Por consiguiente, mientras que los turistas y los lugareños pueden pasear todo lo que quieran por los jardines, entrar en las zonas privadas del refugio propiamente dicho es como atravesar las murallas de Troya.
Teddy puede entrar sin inconvenientes.
El doctor Theodore Cole resulta muy provechoso para el Instituto de Autoconciencia.
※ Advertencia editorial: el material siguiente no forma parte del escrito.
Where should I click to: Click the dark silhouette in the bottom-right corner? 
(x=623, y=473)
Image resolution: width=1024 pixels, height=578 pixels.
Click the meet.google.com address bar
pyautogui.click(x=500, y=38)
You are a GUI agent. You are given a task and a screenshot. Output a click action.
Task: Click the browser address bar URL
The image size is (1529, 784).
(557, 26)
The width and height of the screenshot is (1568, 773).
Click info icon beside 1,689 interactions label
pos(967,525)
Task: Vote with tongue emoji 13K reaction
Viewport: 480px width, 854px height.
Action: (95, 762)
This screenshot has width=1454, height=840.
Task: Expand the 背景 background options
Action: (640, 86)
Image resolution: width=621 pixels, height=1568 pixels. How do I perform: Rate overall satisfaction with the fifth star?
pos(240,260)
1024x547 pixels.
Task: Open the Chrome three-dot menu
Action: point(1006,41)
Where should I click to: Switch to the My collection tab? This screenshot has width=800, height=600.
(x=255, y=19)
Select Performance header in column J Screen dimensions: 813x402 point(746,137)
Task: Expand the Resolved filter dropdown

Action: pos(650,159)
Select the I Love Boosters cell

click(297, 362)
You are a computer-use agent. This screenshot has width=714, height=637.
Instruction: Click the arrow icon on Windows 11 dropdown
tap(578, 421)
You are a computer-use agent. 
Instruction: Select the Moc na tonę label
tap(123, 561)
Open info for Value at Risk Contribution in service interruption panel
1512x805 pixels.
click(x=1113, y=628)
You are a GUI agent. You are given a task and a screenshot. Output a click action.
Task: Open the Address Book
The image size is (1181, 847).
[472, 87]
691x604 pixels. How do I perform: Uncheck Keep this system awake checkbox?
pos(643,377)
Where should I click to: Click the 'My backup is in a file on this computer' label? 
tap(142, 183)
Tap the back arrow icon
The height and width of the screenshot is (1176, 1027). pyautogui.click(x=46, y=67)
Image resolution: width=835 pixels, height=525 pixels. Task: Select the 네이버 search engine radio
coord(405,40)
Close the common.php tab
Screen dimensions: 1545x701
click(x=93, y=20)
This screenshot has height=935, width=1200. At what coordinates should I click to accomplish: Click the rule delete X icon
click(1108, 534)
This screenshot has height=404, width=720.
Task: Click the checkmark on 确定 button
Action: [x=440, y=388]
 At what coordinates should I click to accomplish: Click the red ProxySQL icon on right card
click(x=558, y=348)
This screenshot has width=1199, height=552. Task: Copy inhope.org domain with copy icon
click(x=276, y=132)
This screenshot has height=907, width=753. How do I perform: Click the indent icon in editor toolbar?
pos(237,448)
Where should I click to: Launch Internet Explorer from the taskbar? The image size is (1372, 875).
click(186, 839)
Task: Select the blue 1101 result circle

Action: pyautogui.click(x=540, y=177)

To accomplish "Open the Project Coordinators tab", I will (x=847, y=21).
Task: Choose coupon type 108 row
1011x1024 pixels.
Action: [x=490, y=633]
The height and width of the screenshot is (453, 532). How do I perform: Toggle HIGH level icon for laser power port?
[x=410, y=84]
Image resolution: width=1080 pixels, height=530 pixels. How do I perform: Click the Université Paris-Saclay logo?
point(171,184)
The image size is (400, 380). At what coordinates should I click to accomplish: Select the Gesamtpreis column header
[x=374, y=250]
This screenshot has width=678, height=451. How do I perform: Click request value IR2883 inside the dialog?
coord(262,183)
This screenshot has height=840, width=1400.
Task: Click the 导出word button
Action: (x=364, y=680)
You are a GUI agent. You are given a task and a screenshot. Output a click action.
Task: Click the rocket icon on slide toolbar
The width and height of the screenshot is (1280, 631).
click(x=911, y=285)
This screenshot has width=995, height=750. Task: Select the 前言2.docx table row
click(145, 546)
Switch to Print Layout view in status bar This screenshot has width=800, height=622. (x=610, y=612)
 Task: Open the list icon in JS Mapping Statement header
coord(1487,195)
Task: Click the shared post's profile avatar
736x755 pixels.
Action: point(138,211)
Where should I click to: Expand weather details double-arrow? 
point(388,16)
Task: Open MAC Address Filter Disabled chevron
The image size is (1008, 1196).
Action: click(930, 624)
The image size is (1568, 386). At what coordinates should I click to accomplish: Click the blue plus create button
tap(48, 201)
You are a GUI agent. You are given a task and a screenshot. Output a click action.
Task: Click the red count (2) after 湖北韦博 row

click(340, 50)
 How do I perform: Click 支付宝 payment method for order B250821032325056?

Teddy no solo lleva allí a las estríperes para que se recuperen de sus aumentos de pecho, sino que también envía a las estrellas y
starlettes
de Hollywood, a las esposas trofeo del condado de Orange que quieren alejarse un poco del lugar donde viven y a las matronas de la alta sociedad de San Diego residentes en La Jolla, que por casualidad han descubierto al mismo tiempo que necesitan su espiritualidad y un
lifting
.
O sea que, si Teddy quiere guardar a una amiguita entre las murallas por una o dos noches, no hay ningún problema y, si Teddy dice que nadie puede entrar a buscarla, eso significa que nadie entrará a buscarla.
Cuando el Explorer entra en el aparcamiento del Instituto de Autoconciencia, el conductor baja la ventanilla y Teddy, sentado entonces en el asiento del acompañante, se inclina y saluda al guardia.